At a Vodafone conference celebrating women, she confided that she didn’t have a mobile phone. The crowd gasped, but chuckled at the notion of a teenager who admitted she had no need for a phone.

With British journalist Christina Lamb, she co-authored a memoir, “I am Malala,” which revealed to the world that she was, in fact, also a regular teenager. There’s a part of her that loves the TV show “Ugly Betty,” whose main character works at a fashion magazine. She likes pop star Justin Bieber, watches the television cooking show “Master Chef.”

And yesterday, the people who helped her on the journey — and those just touched by her story along the way — couldn’t help but be swept up by the magic of it all.

“Malala is an inspiration for the many women in Afghanistan and Pakistan who have been fighting for their rights and struggling against the misogynous policies of the Taliban and local warlords,” said David Cortright, co-author of “Afghan Women Speak” and a professor at the University of Notre Dame in Indiana. “As we know, people learn best from personal stories. Malala’s story is a powerful antidote to extremist propaganda, and the Nobel Prize reinforces its impact.”

Doctors in Birmingham offered congratulations, noting her focus and dedication. And the people of the city that threw its arms out to welcome her simply nodded their heads: No surprise at this news. She’s liked here, well known. Malala has embraced the city, proudly describing herself as a “Brummie” like other locals.

“Sure, puts a bit of pride into it,” said John Mullan, 78, an aluminium worker and resident of Birmingham, said after the Nobel Prize news. “She’s just young girl who stood up to them. Many other people wouldn’t have done that.”

Malala remains determined to return to Pakistan one day and enter politics. In Birmingham on Friday, her growing polish was clear. She spoke from the heart in three languages, offering an almost uncanny combination of a teenager with a vision and a diplomat with a platform.

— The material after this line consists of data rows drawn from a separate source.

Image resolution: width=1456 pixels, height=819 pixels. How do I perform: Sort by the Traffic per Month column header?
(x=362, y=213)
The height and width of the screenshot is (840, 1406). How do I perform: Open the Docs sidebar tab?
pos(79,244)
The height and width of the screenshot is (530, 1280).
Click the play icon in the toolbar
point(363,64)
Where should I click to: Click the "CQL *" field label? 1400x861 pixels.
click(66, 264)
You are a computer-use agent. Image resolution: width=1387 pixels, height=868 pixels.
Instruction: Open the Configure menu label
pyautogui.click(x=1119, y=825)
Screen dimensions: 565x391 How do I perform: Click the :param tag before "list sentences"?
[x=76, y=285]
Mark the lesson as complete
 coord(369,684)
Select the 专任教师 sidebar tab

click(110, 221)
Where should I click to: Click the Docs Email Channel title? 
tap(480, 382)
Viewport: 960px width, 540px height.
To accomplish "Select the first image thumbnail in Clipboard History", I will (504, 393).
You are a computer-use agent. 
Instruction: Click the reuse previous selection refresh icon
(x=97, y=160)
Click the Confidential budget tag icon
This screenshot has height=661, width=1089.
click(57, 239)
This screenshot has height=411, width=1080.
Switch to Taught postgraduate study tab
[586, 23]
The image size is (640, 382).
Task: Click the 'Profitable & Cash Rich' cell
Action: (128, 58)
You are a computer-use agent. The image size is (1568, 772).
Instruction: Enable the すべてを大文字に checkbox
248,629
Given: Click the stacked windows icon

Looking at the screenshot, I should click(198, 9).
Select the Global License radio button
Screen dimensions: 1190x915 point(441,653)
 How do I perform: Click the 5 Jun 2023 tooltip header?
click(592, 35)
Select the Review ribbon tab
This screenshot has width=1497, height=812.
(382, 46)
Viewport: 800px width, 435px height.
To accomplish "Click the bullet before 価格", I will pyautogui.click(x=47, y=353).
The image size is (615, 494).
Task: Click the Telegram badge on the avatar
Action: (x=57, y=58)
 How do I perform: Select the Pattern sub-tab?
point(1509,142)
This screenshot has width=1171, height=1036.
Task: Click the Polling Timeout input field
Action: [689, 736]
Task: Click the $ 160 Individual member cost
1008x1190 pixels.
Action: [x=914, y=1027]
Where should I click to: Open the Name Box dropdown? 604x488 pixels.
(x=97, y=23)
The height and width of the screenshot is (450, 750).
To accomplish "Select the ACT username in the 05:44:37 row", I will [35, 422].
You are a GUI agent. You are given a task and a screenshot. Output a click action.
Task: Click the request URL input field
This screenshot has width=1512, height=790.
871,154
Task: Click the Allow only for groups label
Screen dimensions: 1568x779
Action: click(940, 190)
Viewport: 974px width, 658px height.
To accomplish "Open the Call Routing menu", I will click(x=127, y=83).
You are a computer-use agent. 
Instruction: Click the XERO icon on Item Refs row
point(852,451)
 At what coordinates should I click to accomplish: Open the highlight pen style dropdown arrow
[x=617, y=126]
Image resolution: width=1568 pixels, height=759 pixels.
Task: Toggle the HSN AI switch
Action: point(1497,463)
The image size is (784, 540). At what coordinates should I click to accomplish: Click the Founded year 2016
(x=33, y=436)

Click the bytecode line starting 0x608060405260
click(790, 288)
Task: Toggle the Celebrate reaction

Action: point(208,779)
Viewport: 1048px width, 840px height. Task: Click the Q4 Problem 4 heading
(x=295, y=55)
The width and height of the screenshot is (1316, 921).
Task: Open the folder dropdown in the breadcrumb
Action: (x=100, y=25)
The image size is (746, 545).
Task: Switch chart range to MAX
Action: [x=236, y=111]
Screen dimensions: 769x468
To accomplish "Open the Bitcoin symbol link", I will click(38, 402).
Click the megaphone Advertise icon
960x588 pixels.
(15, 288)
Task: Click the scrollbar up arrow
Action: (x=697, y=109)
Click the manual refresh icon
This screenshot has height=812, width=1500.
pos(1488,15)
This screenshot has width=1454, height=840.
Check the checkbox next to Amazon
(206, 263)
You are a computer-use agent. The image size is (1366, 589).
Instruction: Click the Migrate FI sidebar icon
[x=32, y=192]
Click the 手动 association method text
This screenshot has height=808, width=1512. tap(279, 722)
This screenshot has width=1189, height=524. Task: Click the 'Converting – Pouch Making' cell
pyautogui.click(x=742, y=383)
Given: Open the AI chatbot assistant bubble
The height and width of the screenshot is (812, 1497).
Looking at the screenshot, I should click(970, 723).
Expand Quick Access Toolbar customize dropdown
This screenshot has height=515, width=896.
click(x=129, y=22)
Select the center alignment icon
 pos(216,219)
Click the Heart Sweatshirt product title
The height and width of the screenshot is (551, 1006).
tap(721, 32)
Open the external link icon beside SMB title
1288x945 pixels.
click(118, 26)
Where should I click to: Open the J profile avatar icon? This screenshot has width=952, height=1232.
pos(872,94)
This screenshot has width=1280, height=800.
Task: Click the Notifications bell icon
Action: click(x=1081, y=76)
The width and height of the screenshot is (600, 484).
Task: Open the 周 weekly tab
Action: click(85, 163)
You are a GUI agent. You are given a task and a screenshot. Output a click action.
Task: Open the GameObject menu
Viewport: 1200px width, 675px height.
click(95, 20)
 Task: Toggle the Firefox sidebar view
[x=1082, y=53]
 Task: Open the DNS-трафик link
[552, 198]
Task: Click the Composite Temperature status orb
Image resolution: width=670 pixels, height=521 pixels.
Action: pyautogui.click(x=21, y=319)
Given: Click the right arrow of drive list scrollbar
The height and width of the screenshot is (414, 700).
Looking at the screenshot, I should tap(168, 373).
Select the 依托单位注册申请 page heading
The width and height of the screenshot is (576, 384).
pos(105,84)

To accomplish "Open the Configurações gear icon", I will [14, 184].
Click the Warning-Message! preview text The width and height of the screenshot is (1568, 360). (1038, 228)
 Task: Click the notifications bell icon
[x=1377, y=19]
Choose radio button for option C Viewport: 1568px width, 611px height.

She did a need a box though, so that she could be seen over the podium. A small concession, but necessary to be heard.

She will split the peace prize’s $1.1 million cash award with co-winner Satyarthi. Malala said the joint prize gives a message that the people of both countries — and people who are Hindu and Muslim — can work together.

“We support each other,” she said.

Her parents and brothers came, too, and posed together for family photographs while the world’s media begged them to look their way. Her normally reticent mother, who has more than once hidden when cameras emerged, stood alongside, looking straight ahead. Beaming.
But what everyone wanted to know was: how did she learn the news? How did a 17-year-old who just received the world’s highest honour react after being pulled out of chemistry.

“I felt really honoured,” she said with a schoolgirl gush. There was probably some jumping up and down, but she didn’t mention that.

Then she turned around and rejoined the other girls. She was back in time for physics.